Itamaraty teme perda de exportações

 Fabio Murakawa


A crise em torno das queimadas na Amazônia ligou alertas no Itamaraty quanto ao risco de que a péssima imagem do governo brasileiro e do presidente Jair Bolsonaro no exterior passe a afetar as exportações do país.

Com protestos em frente a diversas embaixadas, diplomatas ouvidos pelo Valor veem mais riscos de imposição de barreiras por parte de alguns países, individualmente.

Os diplomatas dizem, no entanto, não haver potencial imediato de implosão do acordo Mercosul-União Europeia, como sinalizou o presidente francês, Emmanuel Macron.

O Itamaraty está em compasso de espera para ver se ameaças já feitas por França e Finlândia, que pediu embargo à carne brasileira, se confirmam.

Em um prazo mais longo, caso haja retaliações e medidas restritivas que o Brasil considere abuso, isso pode ser levado a organismos como a Organização Mundial do Comércio (OMC).

No serviço diplomático brasileiro, há uma crença de que o acordo entre os blocos europeu e sul-americano está preservado.

Na visão de um diplomata que participou das conversas para o fechamento do tratado, ele é muito mais vantajoso para a Europa do que para o Brasil.

Essa fonte conta que a gestão Bolsonaro fez concessões que nenhum outro governo aceitou fazer em áreas como licitações, acesso a mercados e denominações de origem, por exemplo.

O acordo com o EFTA (Suíça, Noruega, Islândia e Liechtenstein) na última sexta-feira também reforça a percepção de que a questão amazônica não afetará os tratados multilaterais.

A Noruega foi um dos países atacados por Bolsonaro pelo corte de repasses milionários para o Fundo Amazônia.
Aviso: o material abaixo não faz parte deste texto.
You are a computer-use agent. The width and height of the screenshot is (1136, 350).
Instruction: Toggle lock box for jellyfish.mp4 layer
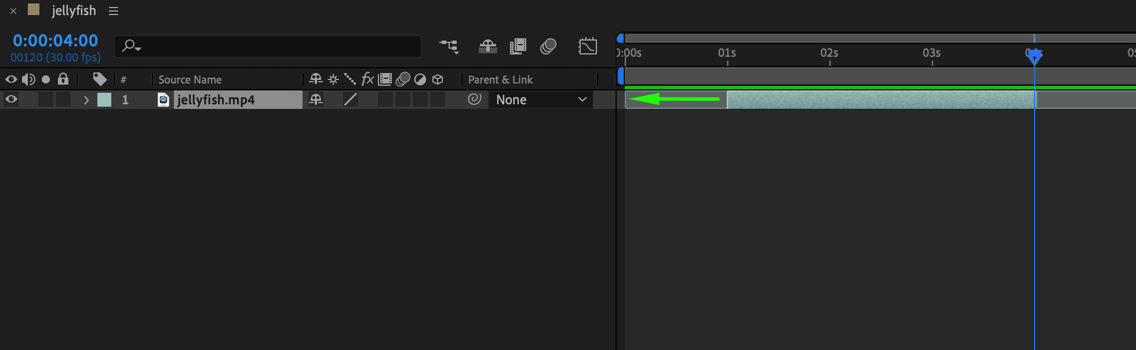pos(63,100)
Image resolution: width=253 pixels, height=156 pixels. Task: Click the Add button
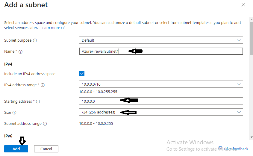pyautogui.click(x=16, y=149)
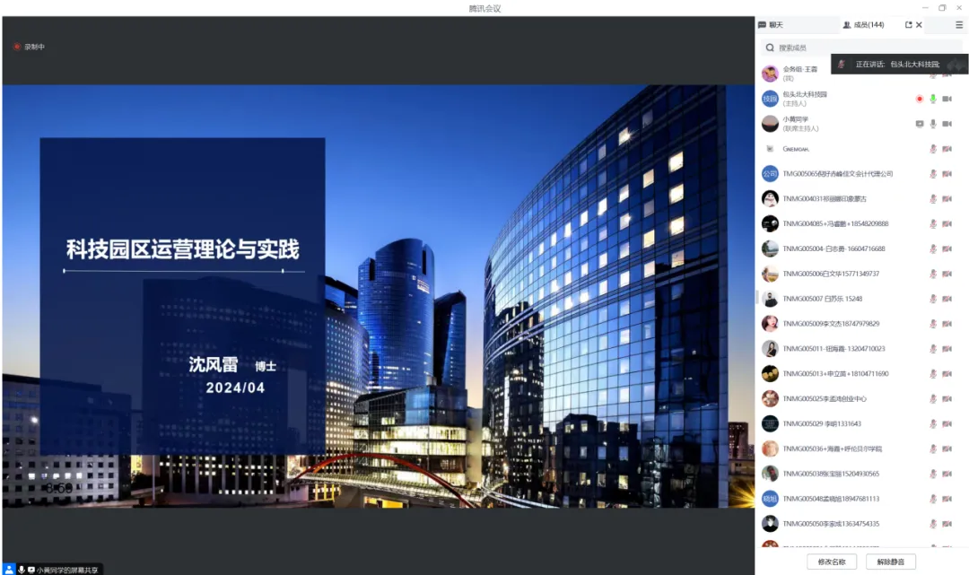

Ao comentar o congelamento, na semana retrasada, o presidente brasileiro deu uma alfinetada nos escandinavos: "A Noruega não é aquela que mata baleia lá em cima, no Polo Norte, não? Que explora petróleo também lá? Não tem nada a dar de exemplo para nós. Pega a grana e ajuda a [premiê ] Angela Merkel a reflorestar a Alemanha."

O que preocupa o Itamaraty é a força dos interesses contrariados com o acordo, e o alvo preferencial é o agronegócio.
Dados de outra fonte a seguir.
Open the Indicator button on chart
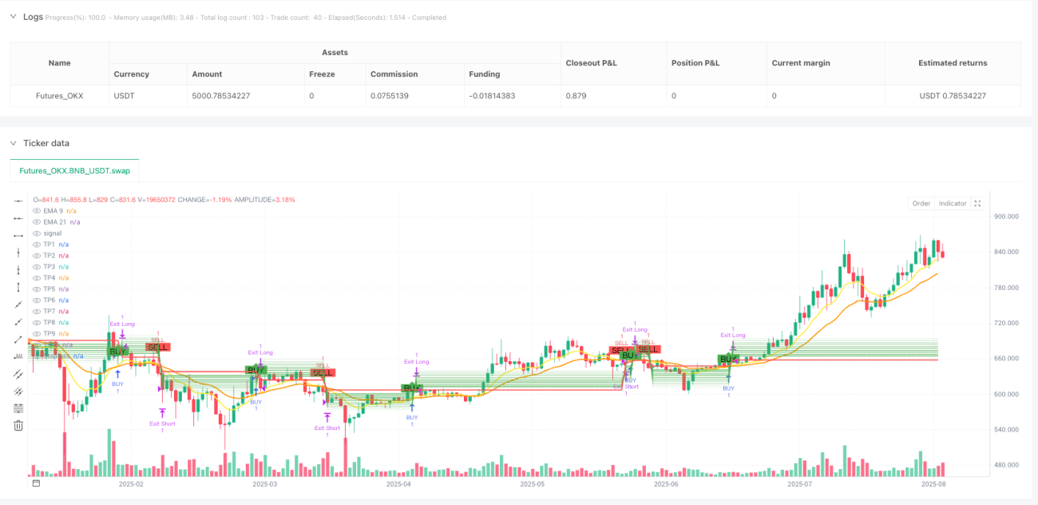The width and height of the screenshot is (1038, 505). [953, 204]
Um dos primeiros setores a serem afetados é o de carnes. Não por acaso, dizem fontes, as manifestações mais enfáticas contra o acordo Mercosul-UE vieram da França e da Irlanda, onde o lobby da pecuária é muito forte. A ligação entre a carne brasileira e o desmatamento da Amazônia é uma ideia já estabelecida no imaginário da população muito antes da crise atual.

Agora, com a percepção de que a Amazônia está em chamas, essas notícias podem funcionar como uma "barreira ambiental" ao produto brasileiro - uma analogia às tradicionais barreiras fitossanitárias impostas aos produtos agropecuários como uma desculpa para proteger a produção nos países importadores.
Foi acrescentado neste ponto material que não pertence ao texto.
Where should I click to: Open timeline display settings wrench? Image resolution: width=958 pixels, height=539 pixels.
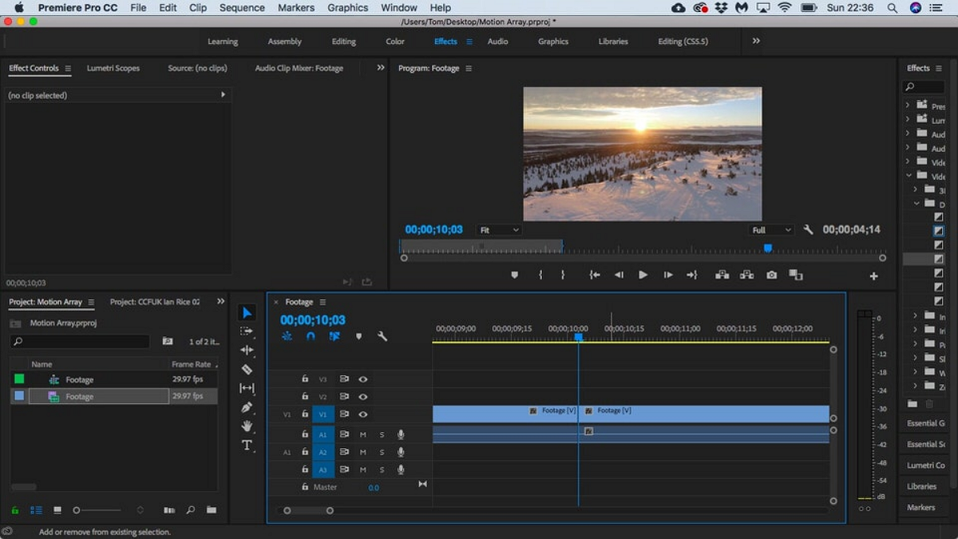382,336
"Não da para descartar ameaças. Na Suécia, um supermercado dizia que tem que consumir menos carne porque a pecuária causa desmatamento", afirma uma fonte do governo. "Agora não é questão sanitária, é a ambiental. Mas, no fundo é sempre a questão da importação de carne. Os argumentos vão mudando mas o problema é o mesmo."

Bolsonaro se referiu ao tema em cadeia de rádio e TV na última sexta-feira, quando disse que "incêndios florestais existem em todo o mundo, e isso não pode servir de pretexto para possíveis sanções internacionais."

O Itamaraty vem pedindo há semanas que todos os seus postos no exterior espalhem mensagens com "dados verdadeiros" sobre o desmatamento e a política ambiental brasileira.

Também por orientação do ministério, as embaixadas brasileiras no mundo todo têm respondido com cartas e artigos notícias negativas sobre o governo Bolsonaro, inclusive no campo ambiental.

Segundo relatos, a imagem internacional de Bolsonaro, que já era negativa, começou a se deteriorar ainda mais no exterior nas últimas semanas. A demissão do diretor do Instituto Nacional de Pesquisas Espaciais (Inpe) o colocou na pauta de veículos especializados e de países que olham mais para o Brasil, como França e Portugal.

Depois, com os cortes anunciados por Alemanha e Noruega a projetos ambientais, as notícias tomaram uma proporção maior e se espalharam por outros países e na mídia tradicional.

Os diplomatas, que se esforçam para passar uma imagem positiva do Brasil lá fora, dizem que seu trabalho será muito facilitado quanto mais o presidente se mantiver em silêncio.